Vintage History
HISTORY OF ARMY FIELD JACKET

The Army Field Jacket as we know it today, has a history dating back to 1941. The M-1941 Field Jacket (also called the Parson’s Jacket) named for it’s designer Major General J.K. Parsons, was not designated as a M-1941 model at the time. The M-1943 model was the first to be named by it’s year of adoption and the M-1941 model was simply known as the OD Field Jacket.

The M-1941 was widely worn during World War II, even to the end when the M-1943 was standard issue. It was considered too light for severe cold conditions and too hot for summer weather, nor did it have good cargo pockets which we know in the latter design. The overall style was like a civilian windbreaker at the time with a Talon Zipper covered by a button fly up the front. The collar and the wrist had button tabs as did the waist. Two large vertical pleats behind the shoulders made it easy to fit. Shoulder epaulettes were added to the second version of the 1941 model.

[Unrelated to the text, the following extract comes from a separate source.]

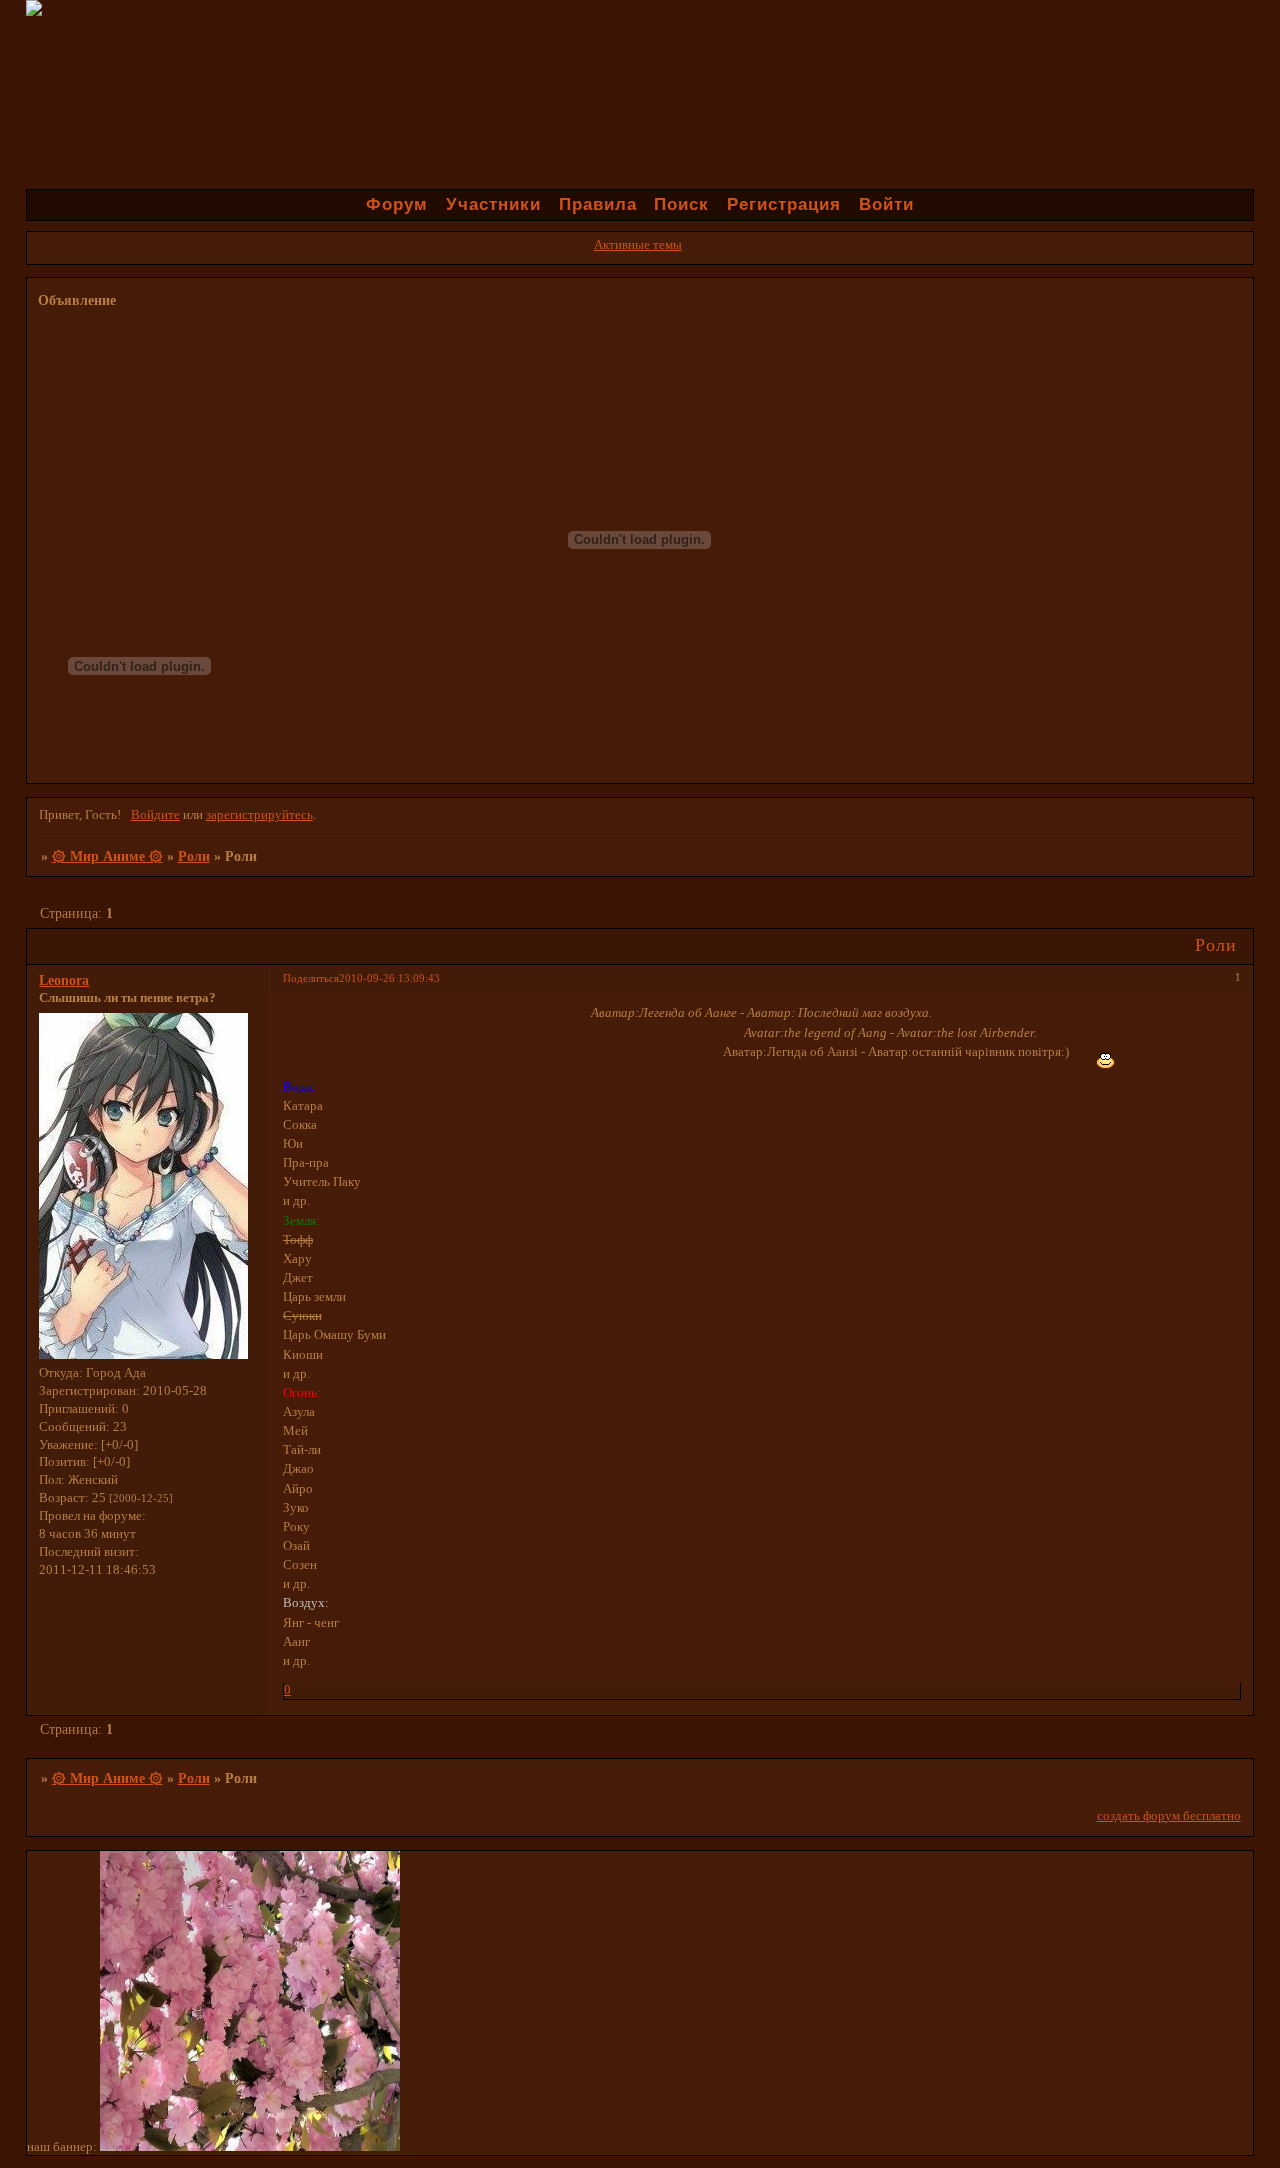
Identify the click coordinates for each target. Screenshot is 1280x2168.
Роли (194, 856)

The Field Jacket M-1943 was an integral part of the combat uniform being developed by the War Department based on the layering principle of give greater flexibility for conditions encountered in the world wide war. At first there were many disagreements regarding the components of the jacket and they only were reconciled in 1944 at which time they began to be widely available to the army in the fall of 1944.

The Jacket, Field M-1943 consisted of an Olive Drab cotton outer shell with layers added inside as more warmth was needed, hence the initials “OD” often used in this jackets’ description.

There was a pile jacket liner for extremely cold areas while the shorter wool jacket, called the “Ike Jacket” was worn in milder temperatures.

In 1950, a modified version of the M-1943 was issued, but the M-1950 was quickly superseded by the M-1951 , another very similar design which now had a zipper instead of buttons under the front fly and metal snap closures for the pockets. The M-1951 was actually fielded after the 1953 armistice so it was not seen in the Korean War, but remained in service until being replaced by the M-1965 , which we know as the Army Field Jacket OD M-65 today.